Before 1961, a number of states expressly provided in their laws that births and deaths aboard an aircraft registered to that state are considered to have occurred on national territory, and thus the nationality laws of that territory apply. One such was § 32(5) of the British Nationality Act 1948.

== Frequency and context ==
According to a study published in 2019 and reported by several media outlets, no fewer than 74 babies were born on board aircraft between 1929 and 2018. And the phenomenon seems to have become more frequent in recent decades, a trend that goes hand in hand with the growth in global air traffic.

==Contemporary laws==
Under the 1944 Convention on International Civil Aviation, articles 17-21, all aircraft have the nationality of the state in which they are registered, and may not have multiple nationalities. The law of the aircraft's nationality is applicable on the aircraft. However, nationality laws of any country already apply everywhere, since it is for each country to determine who are its nationals, so this convention has no effect on nationality laws. The convention does not say that a birth on a country's aircraft is to be treated as a birth in that country for the purposes of nationality.

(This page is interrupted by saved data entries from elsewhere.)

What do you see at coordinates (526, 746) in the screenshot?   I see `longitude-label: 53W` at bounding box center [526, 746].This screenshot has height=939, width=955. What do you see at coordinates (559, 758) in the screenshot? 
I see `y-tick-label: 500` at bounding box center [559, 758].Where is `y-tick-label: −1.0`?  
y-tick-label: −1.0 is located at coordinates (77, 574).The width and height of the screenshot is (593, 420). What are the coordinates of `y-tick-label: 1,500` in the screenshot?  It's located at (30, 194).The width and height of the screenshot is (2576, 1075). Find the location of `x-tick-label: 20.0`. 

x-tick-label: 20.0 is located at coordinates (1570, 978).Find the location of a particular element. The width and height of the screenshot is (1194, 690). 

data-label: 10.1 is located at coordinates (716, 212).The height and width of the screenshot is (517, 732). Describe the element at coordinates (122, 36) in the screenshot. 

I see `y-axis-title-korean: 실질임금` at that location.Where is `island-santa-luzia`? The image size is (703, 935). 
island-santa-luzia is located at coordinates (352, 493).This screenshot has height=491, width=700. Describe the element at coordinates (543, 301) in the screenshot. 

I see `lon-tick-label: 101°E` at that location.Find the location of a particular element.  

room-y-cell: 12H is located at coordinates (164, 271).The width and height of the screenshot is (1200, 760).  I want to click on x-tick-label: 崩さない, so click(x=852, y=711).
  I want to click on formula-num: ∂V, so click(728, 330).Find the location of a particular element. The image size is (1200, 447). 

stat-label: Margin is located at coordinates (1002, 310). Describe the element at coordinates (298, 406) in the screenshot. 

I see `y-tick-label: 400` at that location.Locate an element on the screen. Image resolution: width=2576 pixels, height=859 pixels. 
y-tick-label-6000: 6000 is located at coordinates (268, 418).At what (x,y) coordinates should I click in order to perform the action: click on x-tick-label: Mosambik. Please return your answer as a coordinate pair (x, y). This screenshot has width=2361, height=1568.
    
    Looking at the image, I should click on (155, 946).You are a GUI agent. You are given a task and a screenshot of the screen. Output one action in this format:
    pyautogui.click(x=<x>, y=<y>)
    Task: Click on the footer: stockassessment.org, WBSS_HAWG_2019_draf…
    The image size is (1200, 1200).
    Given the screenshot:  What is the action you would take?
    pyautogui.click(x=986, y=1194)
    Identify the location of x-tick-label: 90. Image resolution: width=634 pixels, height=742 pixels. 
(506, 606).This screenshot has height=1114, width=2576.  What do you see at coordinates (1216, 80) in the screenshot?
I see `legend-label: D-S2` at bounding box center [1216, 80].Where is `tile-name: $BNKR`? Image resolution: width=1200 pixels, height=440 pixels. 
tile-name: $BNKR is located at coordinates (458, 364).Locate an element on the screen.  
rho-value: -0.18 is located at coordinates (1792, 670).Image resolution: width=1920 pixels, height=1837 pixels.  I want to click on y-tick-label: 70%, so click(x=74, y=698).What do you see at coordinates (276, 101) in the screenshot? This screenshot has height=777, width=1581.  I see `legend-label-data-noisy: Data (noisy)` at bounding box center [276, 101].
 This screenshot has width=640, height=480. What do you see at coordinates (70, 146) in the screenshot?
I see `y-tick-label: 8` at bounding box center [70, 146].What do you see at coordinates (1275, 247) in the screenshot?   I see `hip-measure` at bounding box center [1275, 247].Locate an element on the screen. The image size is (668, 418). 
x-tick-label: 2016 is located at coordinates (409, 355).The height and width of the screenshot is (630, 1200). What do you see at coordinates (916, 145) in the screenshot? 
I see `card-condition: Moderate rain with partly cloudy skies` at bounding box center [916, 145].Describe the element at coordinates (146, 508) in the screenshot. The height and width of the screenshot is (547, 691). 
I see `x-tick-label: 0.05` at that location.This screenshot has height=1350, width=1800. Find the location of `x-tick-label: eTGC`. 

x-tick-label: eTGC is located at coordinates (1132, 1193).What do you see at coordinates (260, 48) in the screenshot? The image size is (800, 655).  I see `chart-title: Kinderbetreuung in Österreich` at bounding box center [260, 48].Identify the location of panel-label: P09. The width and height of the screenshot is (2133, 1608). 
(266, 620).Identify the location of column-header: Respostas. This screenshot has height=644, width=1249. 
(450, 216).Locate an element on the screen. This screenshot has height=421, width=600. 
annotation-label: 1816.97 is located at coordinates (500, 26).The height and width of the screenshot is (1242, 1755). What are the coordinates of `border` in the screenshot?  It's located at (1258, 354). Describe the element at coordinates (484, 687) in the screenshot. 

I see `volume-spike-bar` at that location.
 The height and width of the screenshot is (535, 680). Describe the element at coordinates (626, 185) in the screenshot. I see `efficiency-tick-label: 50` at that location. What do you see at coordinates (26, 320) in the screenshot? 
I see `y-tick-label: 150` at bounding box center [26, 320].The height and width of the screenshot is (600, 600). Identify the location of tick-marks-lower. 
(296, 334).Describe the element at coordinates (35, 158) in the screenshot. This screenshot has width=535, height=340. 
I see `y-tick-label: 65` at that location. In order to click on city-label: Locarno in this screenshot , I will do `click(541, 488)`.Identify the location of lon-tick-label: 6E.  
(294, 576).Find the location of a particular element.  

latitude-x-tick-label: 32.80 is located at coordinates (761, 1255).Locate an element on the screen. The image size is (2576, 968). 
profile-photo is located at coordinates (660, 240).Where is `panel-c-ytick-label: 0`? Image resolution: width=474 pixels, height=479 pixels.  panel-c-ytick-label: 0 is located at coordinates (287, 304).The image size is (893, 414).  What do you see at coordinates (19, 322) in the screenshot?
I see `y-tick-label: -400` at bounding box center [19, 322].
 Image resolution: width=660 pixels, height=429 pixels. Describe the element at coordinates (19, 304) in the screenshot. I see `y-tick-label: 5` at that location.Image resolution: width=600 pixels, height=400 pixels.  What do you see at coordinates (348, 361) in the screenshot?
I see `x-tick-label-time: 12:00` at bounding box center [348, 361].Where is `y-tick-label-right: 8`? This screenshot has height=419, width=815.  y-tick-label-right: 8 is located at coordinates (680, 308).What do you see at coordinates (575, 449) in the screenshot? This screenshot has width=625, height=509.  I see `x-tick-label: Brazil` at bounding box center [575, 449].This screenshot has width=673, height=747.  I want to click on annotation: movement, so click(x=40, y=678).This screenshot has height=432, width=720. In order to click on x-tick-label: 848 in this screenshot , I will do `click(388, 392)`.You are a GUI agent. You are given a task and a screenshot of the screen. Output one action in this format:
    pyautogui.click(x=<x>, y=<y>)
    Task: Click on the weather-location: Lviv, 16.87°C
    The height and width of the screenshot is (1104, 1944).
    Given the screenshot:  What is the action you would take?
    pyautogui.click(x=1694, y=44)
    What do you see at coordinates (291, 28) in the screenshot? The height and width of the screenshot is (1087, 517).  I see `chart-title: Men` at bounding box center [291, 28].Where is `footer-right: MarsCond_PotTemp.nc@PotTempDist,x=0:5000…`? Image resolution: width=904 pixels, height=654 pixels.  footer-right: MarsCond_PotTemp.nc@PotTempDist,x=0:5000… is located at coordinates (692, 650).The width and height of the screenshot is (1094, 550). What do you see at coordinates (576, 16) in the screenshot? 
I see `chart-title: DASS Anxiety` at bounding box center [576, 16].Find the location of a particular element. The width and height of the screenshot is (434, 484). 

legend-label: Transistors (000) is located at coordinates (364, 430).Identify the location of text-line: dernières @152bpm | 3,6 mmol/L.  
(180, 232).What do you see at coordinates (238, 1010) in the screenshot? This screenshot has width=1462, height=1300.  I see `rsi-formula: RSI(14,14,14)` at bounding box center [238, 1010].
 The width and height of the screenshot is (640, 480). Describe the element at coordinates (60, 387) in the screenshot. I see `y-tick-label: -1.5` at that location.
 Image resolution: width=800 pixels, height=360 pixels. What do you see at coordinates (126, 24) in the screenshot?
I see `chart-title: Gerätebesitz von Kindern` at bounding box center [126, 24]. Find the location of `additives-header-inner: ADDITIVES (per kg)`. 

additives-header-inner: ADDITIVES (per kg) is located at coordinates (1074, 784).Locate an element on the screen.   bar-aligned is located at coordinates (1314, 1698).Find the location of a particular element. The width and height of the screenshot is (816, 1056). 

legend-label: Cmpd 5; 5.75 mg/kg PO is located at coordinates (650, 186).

Under the 1961 Convention on the Reduction of Statelessness, for the purposes of determining the obligations under the convention, a birth on a ship or aircraft in international waters or airspace shall be treated as a birth in the country of the ship or aircraft's registration. However, the convention applies only to births where the child would otherwise be stateless. Since in most cases a child would be covered by one or more countries' jus sanguinis at birth (getting the same citizenship as their parents), this convention rarely comes into play. In addition, there are still very few member states that are party to the 1961 convention.

===Canada===
Children born in Canadian airspace are automatically extended Canadian citizenship, but birth in or over international waters is assessed on a case-by-case basis. Various factors are assessed in determining citizenship at birth, parentage being the most important factor. But being born in a Canadian-registered vehicle would establish a connection with Canada which would probably be taken into account, if application was made to have the person declared a Canadian citizen.

===United States===

U.S. law holds that natural persons born on foreign ships docked at U.S. ports or born within the limit of U.S. territorial waters are U.S. citizens. An important exception to this rule is children born to people who (in line with the 14th Amendment) are not "subject to the jurisdiction" of the United States, e.g. foreign diplomats accredited with the United States Department of State or invading foreign enemy forces. Despite a common misconception to the contrary, birth on board a U.S.-flagged ship, airliner, or military vessel outside of the 12 NM limit is not considered to be a birth on U.S. territory, and the principle of jus soli thus does not apply.

In addition to the question of a child's citizenship, there is also a question of how to report "Place of Birth" for children born in transit. US State Department guidance instructs that a child born in international waters should have their place of birth listed as "AT SEA", while those born in the territorial waters of any country would list the name of that country. A child born in flight over a region where no country claims sovereignty (eg. international waters or Antarctica) would list their place of birth as "IN THE AIR".